Start of Block

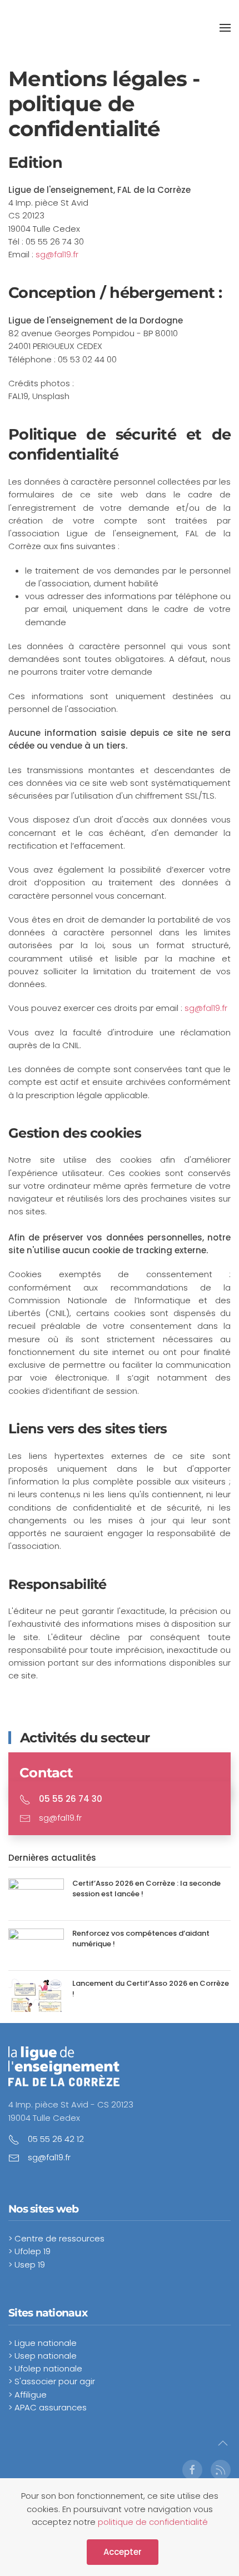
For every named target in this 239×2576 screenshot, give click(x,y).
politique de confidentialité (153, 2522)
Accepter (122, 2552)
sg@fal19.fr (57, 254)
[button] (225, 28)
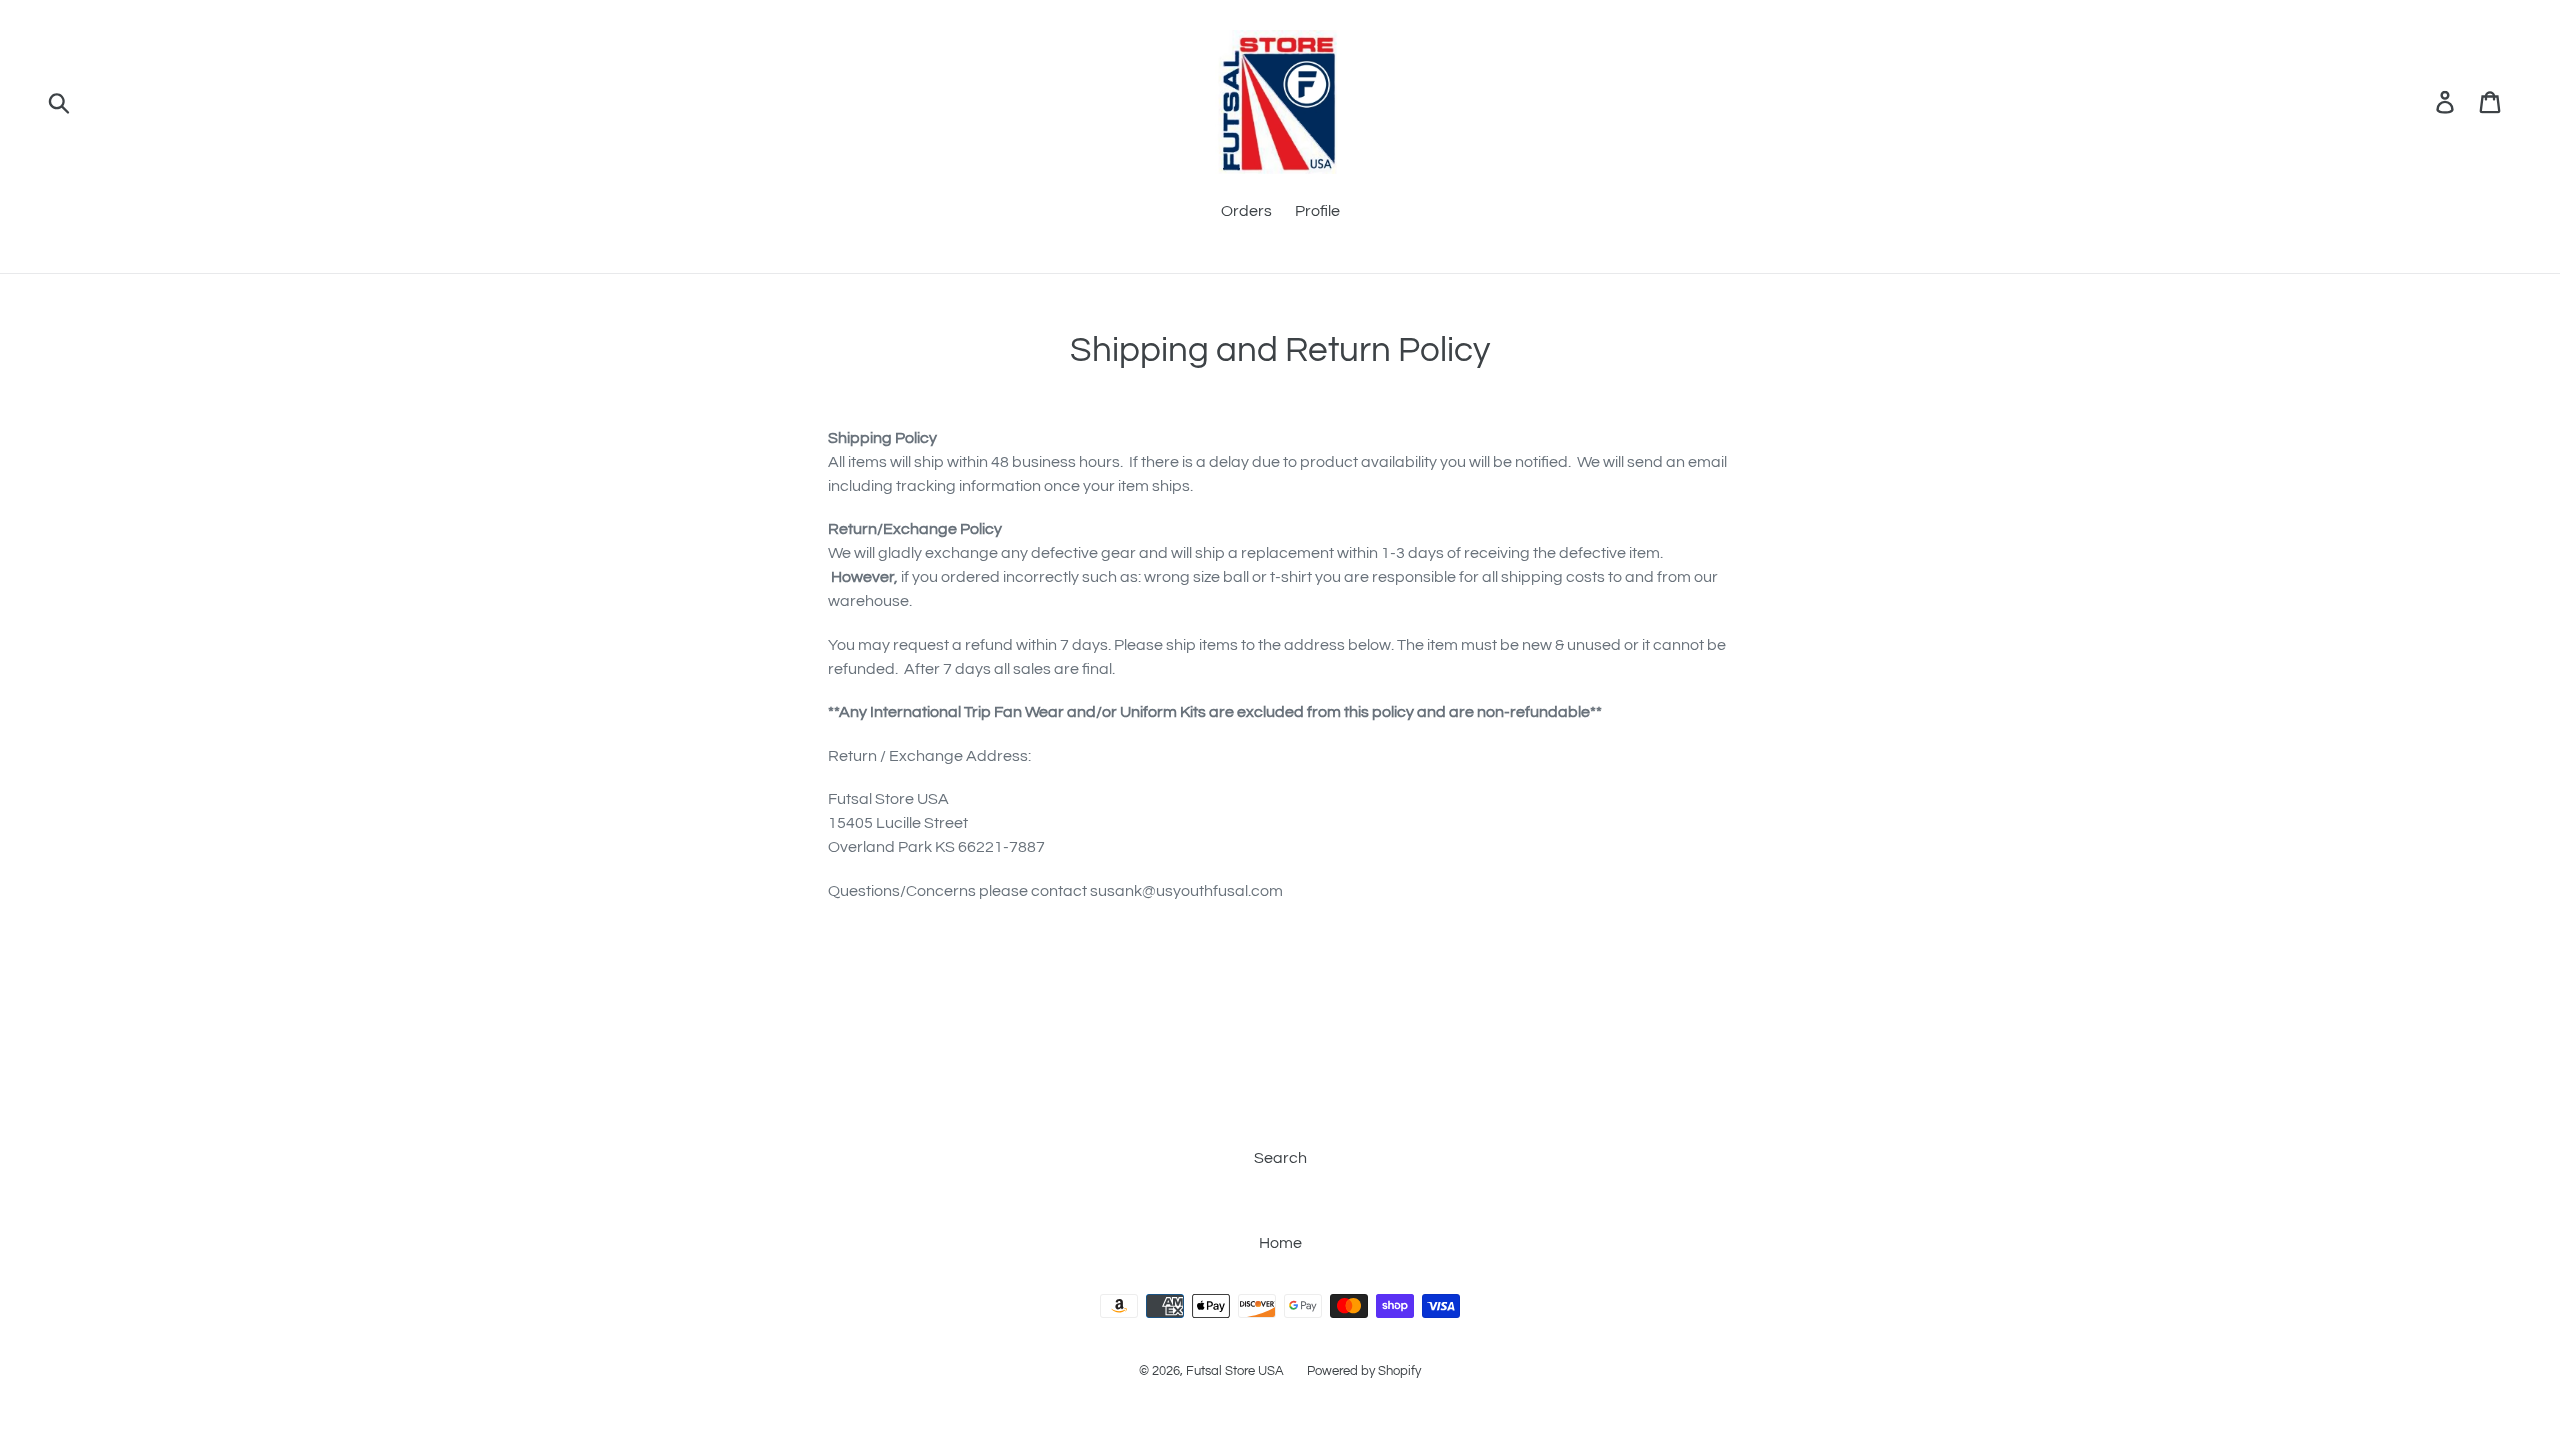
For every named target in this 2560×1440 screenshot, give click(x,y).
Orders (1246, 211)
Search (1280, 1158)
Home (1280, 1243)
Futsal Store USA (1236, 1371)
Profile (1317, 211)
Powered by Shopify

End of Block

_Activity_
In the records above, find each line with the word "every" and copy it.

_Reply_
For every named target in this 239×2576 screenshot, give click(x,y).
For every named target in this 2560×1440 screenshot, give click(x,y).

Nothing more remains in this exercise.